──────── INPUT RECORDS
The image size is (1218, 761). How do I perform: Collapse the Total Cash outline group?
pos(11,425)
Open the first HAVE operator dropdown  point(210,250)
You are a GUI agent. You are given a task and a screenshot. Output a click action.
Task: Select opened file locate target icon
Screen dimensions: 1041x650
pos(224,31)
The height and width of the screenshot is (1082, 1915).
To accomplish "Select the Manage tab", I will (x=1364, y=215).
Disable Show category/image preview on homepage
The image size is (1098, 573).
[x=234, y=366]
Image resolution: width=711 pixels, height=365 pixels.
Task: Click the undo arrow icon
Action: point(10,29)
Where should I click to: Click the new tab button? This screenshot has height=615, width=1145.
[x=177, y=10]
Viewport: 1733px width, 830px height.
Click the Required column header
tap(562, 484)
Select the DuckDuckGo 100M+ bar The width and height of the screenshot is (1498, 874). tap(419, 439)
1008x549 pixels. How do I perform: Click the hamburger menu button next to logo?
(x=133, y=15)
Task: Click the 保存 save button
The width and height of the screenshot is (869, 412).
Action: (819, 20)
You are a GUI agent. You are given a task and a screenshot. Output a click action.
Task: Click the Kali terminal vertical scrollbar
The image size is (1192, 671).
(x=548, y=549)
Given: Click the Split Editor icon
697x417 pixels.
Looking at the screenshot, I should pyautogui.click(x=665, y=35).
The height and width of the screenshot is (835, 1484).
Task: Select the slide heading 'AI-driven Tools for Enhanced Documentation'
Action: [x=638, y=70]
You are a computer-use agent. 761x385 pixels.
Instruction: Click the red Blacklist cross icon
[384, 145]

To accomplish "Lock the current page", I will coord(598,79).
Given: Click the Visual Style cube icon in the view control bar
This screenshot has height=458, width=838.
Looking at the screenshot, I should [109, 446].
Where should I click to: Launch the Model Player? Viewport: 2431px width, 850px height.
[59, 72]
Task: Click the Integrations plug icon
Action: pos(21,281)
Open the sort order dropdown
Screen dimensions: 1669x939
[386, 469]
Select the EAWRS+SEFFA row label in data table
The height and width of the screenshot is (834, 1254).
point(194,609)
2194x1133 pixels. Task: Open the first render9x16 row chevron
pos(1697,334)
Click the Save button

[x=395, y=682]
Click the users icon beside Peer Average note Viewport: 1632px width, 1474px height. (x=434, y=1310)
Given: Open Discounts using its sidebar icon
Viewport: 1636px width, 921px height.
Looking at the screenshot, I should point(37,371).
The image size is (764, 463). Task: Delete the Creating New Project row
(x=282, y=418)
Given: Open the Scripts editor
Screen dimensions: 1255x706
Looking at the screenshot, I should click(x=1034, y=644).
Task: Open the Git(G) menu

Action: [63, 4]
────────────────
Could you give the records above again, exactly and in full?

The image size is (1218, 761). How do I perform: Collapse the Total Cash outline group?
pos(11,425)
Open the first HAVE operator dropdown  point(210,250)
You are a GUI agent. You are given a task and a screenshot. Output a click action.
Task: Select opened file locate target icon
Screen dimensions: 1041x650
pos(224,31)
The height and width of the screenshot is (1082, 1915).
To accomplish "Select the Manage tab", I will (x=1364, y=215).
Disable Show category/image preview on homepage
The image size is (1098, 573).
[x=234, y=366]
Image resolution: width=711 pixels, height=365 pixels.
Task: Click the undo arrow icon
Action: point(10,29)
Where should I click to: Click the new tab button? This screenshot has height=615, width=1145.
[x=177, y=10]
Viewport: 1733px width, 830px height.
Click the Required column header
tap(562, 484)
Select the DuckDuckGo 100M+ bar The width and height of the screenshot is (1498, 874). tap(419, 439)
1008x549 pixels. How do I perform: Click the hamburger menu button next to logo?
(x=133, y=15)
Task: Click the 保存 save button
The width and height of the screenshot is (869, 412).
Action: (819, 20)
You are a GUI agent. You are given a task and a screenshot. Output a click action.
Task: Click the Kali terminal vertical scrollbar
The image size is (1192, 671).
(x=548, y=549)
Given: Click the Split Editor icon
697x417 pixels.
Looking at the screenshot, I should pyautogui.click(x=665, y=35).
The height and width of the screenshot is (835, 1484).
Task: Select the slide heading 'AI-driven Tools for Enhanced Documentation'
Action: [x=638, y=70]
You are a computer-use agent. 761x385 pixels.
Instruction: Click the red Blacklist cross icon
[384, 145]

To accomplish "Lock the current page", I will coord(598,79).
Given: Click the Visual Style cube icon in the view control bar
This screenshot has height=458, width=838.
Looking at the screenshot, I should [109, 446].
Where should I click to: Launch the Model Player? Viewport: 2431px width, 850px height.
[59, 72]
Task: Click the Integrations plug icon
Action: pos(21,281)
Open the sort order dropdown
Screen dimensions: 1669x939
[386, 469]
Select the EAWRS+SEFFA row label in data table
The height and width of the screenshot is (834, 1254).
point(194,609)
2194x1133 pixels. Task: Open the first render9x16 row chevron
pos(1697,334)
Click the Save button

[x=395, y=682]
Click the users icon beside Peer Average note Viewport: 1632px width, 1474px height. (x=434, y=1310)
Given: Open Discounts using its sidebar icon
Viewport: 1636px width, 921px height.
Looking at the screenshot, I should point(37,371).
The image size is (764, 463). Task: Delete the Creating New Project row
(x=282, y=418)
Given: Open the Scripts editor
Screen dimensions: 1255x706
Looking at the screenshot, I should click(x=1034, y=644).
Task: Open the Git(G) menu

Action: [63, 4]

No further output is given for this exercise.